## PROBLEMS TO SOLVE
1 – Return the passage of the book list starting with "1. Electric Kool-Aid" and going on through "of American literature.", copied word for word.
2 – Using the book list, decide whether each statement is true, and back each answer with the exact words from the list: (a) The Electric Kool-Aid Acid Test was written in 1967. (b) Celie first addresses her letters to her husband. (c) Holden Caulfield is seventeen years old in the story he narrates.

## EXTRACTED TEXT
'''

1. Electric Kool-Aid Acid Test (Tom Wolfe) Tom Wolfe's famed non-fiction novel chronicles the tale of novelist Ken Kesey (author of One Flew Over the Cuckoo’s Nest) and his band of Merry Pranksters. In the 1960s, Kesey led a group of psychedelic sympathizers around the country in a painted bus, presiding over LSD-induced "acid tests" all along the way. Long considered one of the greatest books about the history of the hippies, Wolfe's ability to research like a reporter and simultaneously evoke the hallucinogenic indulgence of the era ensures that this book, written in 1967, will live long in the counter-culture canon of American literature.
2. The Color Purple (Alice Walker) The Color Purple is foremost the story of Celie, a poor, barely literate Southern black woman who struggles to escape the brutality and degradation of her treatment by men. The tale is told primarily through her own letters, which, out of isolation and despair, she initially addresses to God. During the course of the novel, which begins in the early 1900's and ends in the mid-1940's, Celie frees herself from her husband's repressive control.
3. The Catcher in the Rye (JD Salinger) Since his debut in 1951, Holden Caulfield has been synonymous with "cynical adolescent." Holden narrates the story of a couple of days in his sixteen-year-old life, just after he's been expelled from prep school, in a slang that sounds edgy even today and keeps this novel on banned book lists. His constant wry observations about what he encounters, from teachers to phonies, capture the essence of the eternal teenage experience of alienation.

'''

## ENTRIES PROVIDED
'''

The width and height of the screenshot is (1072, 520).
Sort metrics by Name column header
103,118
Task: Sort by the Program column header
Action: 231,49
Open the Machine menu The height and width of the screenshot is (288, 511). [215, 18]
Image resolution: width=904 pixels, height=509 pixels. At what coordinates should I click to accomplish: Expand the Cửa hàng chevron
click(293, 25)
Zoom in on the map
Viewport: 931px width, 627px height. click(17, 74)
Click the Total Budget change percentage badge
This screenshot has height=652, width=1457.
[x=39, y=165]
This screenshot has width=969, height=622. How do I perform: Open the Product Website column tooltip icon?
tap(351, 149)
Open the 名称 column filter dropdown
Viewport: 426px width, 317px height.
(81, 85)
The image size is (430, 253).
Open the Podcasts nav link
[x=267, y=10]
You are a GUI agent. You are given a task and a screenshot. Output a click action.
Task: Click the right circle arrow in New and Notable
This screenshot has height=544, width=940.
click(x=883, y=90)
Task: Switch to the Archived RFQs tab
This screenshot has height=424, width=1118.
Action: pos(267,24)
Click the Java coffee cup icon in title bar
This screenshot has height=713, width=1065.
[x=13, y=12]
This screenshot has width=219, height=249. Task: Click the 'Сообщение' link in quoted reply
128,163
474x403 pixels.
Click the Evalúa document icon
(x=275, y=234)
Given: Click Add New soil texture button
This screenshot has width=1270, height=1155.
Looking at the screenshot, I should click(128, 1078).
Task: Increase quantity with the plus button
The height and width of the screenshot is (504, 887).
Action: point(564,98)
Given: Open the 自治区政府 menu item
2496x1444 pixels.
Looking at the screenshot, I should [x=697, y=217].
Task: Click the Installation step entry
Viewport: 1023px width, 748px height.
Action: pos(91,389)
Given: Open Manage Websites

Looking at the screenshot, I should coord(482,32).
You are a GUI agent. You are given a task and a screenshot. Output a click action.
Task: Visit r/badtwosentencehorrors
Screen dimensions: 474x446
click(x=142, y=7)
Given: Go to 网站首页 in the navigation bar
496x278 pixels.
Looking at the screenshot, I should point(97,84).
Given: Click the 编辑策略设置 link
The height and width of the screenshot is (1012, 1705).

'''

## OUTPUTS
1 –
1. Electric Kool-Aid Acid Test (Tom Wolfe) Tom Wolfe's famed non-fiction novel chronicles the tale of novelist Ken Kesey (author of One Flew Over the Cuckoo’s Nest) and his band of Merry Pranksters. In the 1960s, Kesey led a group of psychedelic sympathizers around the country in a painted bus, presiding over LSD-induced "acid tests" all along the way. Long considered one of the greatest books about the history of the hippies, Wolfe's ability to research like a reporter and simultaneously evoke the hallucinogenic indulgence of the era ensures that this book, written in 1967, will live long in the counter-culture canon of American literature.

2 –
(a) Yes: "this book, written in 1967"
(b) No: "she initially addresses to God"
(c) No: "his sixteen-year-old life"